Abstract

Solar ultraviolet radiation is considered to be injurious rather than necessary for most organisms living on the earth. It is reported that the risk of skin cancer in humans increases by the depletion of the ozone layer. We have examined the genotoxicity of solar ultraviolet, especially the longer wavelength light, using Drosophila. Recently, we have demonstrated that light of wavelength up to 340 nm is mutagenic on Drosophila larvae. Using an excision repair-deficient Drosophila strain (mus201), we have obtained results suggesting that the lesion caused in larvae by the 320 nm-light irradiation may be similar to the damage induced by irradiation at 310 nm, and that light of 330 and 340 nm may induce damage different from that induced by 310 and 320 nm-light.

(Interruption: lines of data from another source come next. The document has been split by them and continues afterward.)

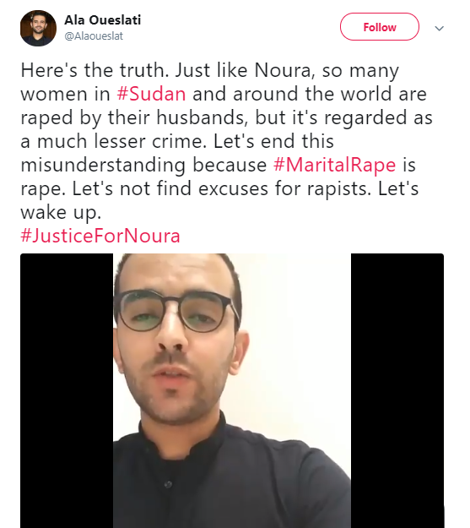This screenshot has width=470, height=528.
Task: Click the word Noura in the first line
Action: point(283,70)
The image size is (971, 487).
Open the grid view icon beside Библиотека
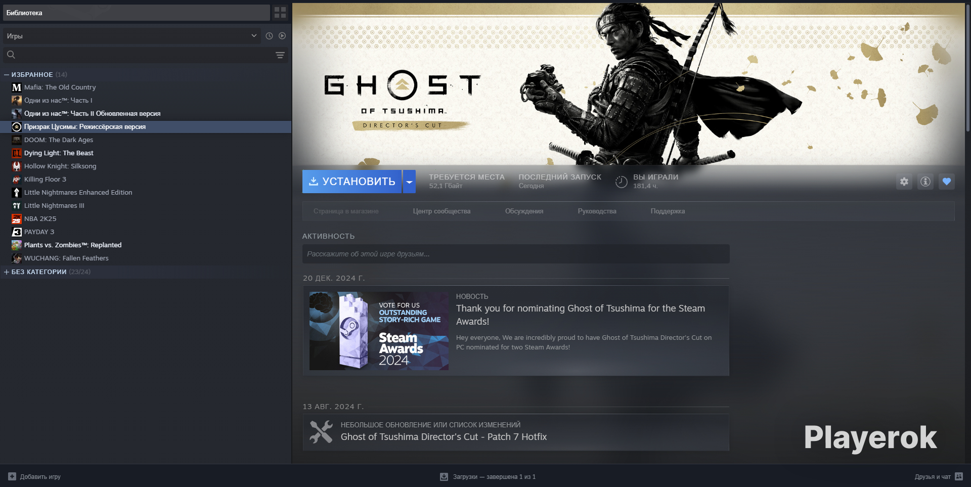(280, 13)
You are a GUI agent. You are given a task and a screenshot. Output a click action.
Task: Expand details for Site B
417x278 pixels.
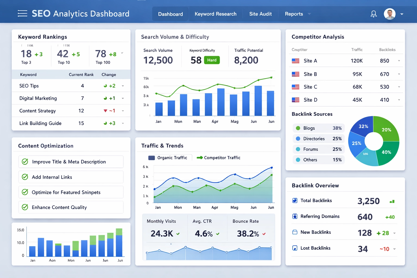[x=399, y=74]
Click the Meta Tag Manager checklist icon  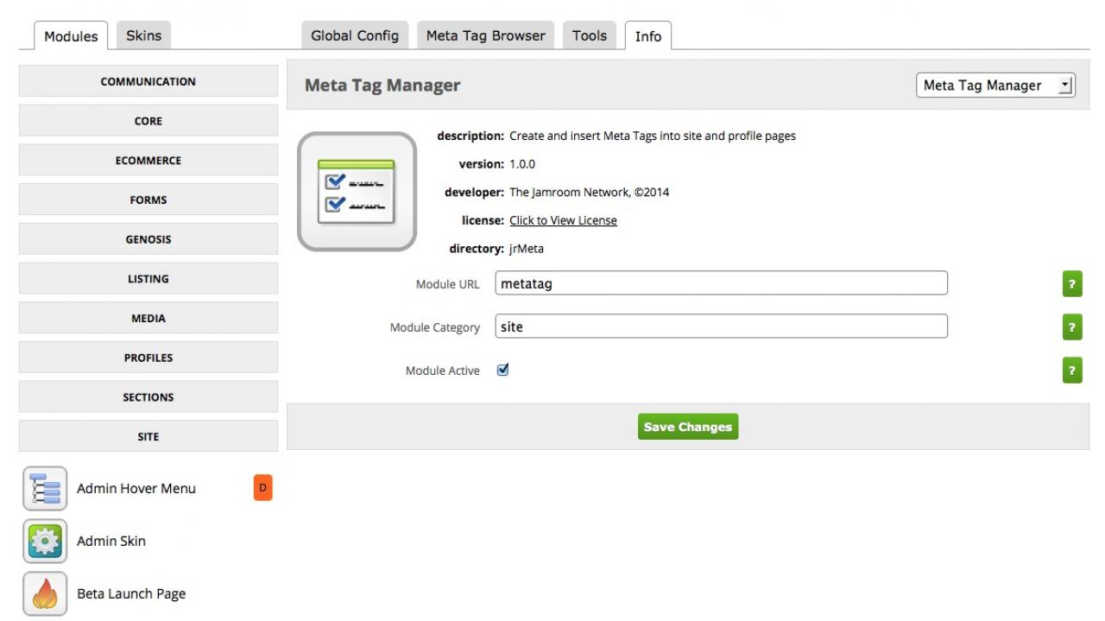[357, 192]
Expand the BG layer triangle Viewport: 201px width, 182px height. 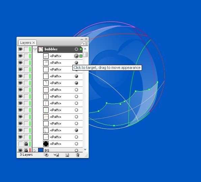pos(35,150)
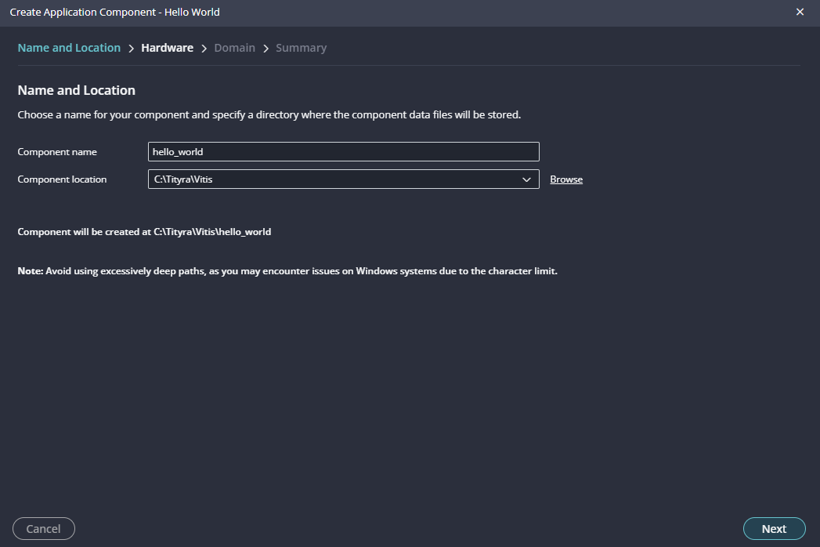Go to the Hardware wizard step
The width and height of the screenshot is (820, 547).
click(167, 48)
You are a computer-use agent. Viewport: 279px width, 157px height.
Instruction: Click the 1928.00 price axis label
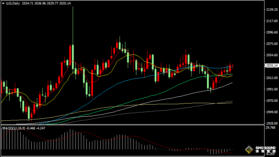[272, 123]
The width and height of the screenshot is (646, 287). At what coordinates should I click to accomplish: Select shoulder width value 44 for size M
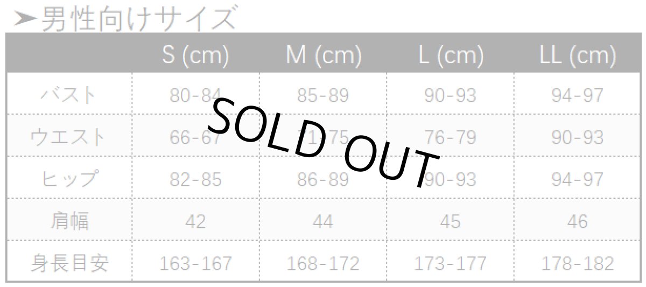tap(323, 221)
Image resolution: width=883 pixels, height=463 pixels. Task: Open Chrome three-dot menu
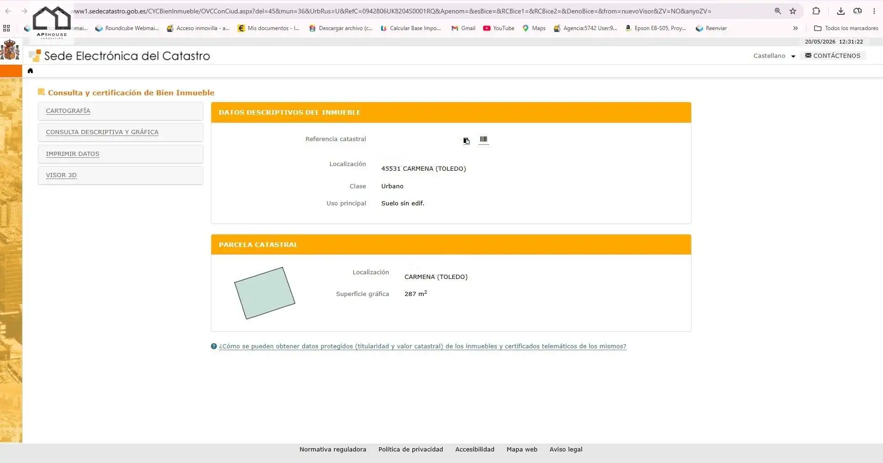coord(874,11)
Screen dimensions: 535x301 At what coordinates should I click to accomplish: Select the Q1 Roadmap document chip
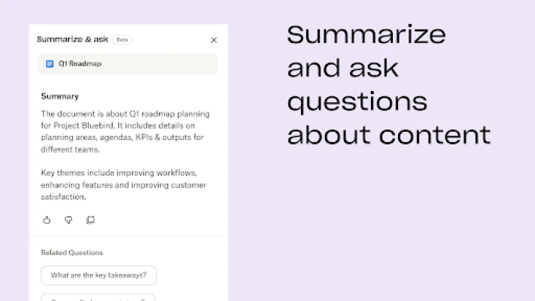click(x=127, y=64)
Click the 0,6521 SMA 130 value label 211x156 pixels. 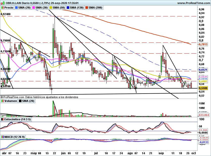[x=203, y=70]
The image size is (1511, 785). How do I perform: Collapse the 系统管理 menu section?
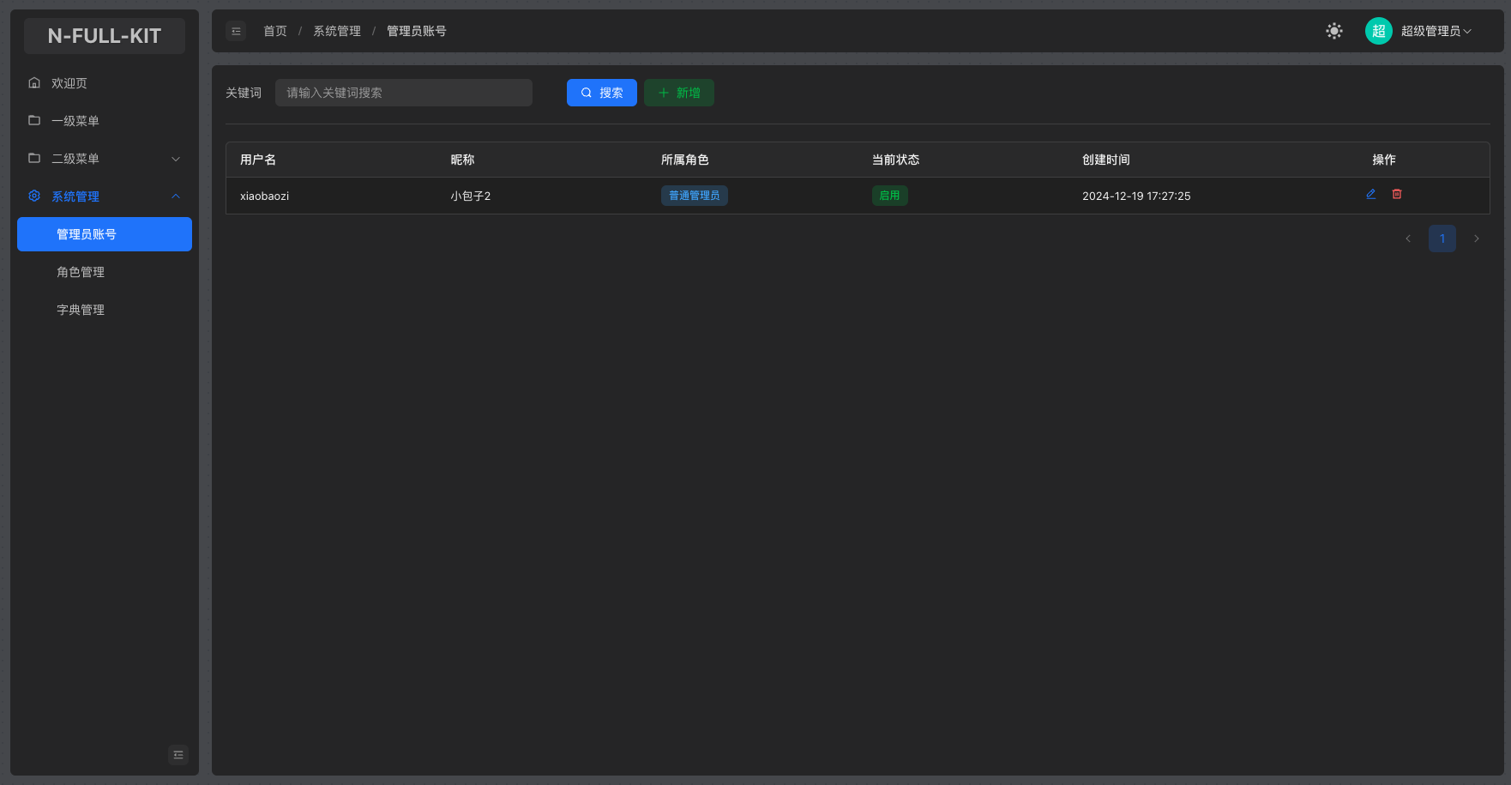(x=105, y=196)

To examine the difference in DNA damage induced by light of a particular wavelength, we performed monochromatic irradiation on larvae of two Drosophila strains; one excision repair-deficient (mei-9) and another postreplication repair-deficient (mei-41). 310 and 320 nm-light was more mutagenic in the mei-9 strain than in mei-41, whereas 330 and 340 nm-light was more mutagenic in mei-41 than in mei-9. It is demonstrated that the mei-41 gene is a homologue of the human atm gene which is responsible for a cell cycle checkpoint. This result suggests that 310-320 nm-light induces DNA damage that is subject to nucleotide excision repair (NER) and that 330-360 nm-light causes damage to be recognized by the cell cycle checkpoint but it is not repairable by NER.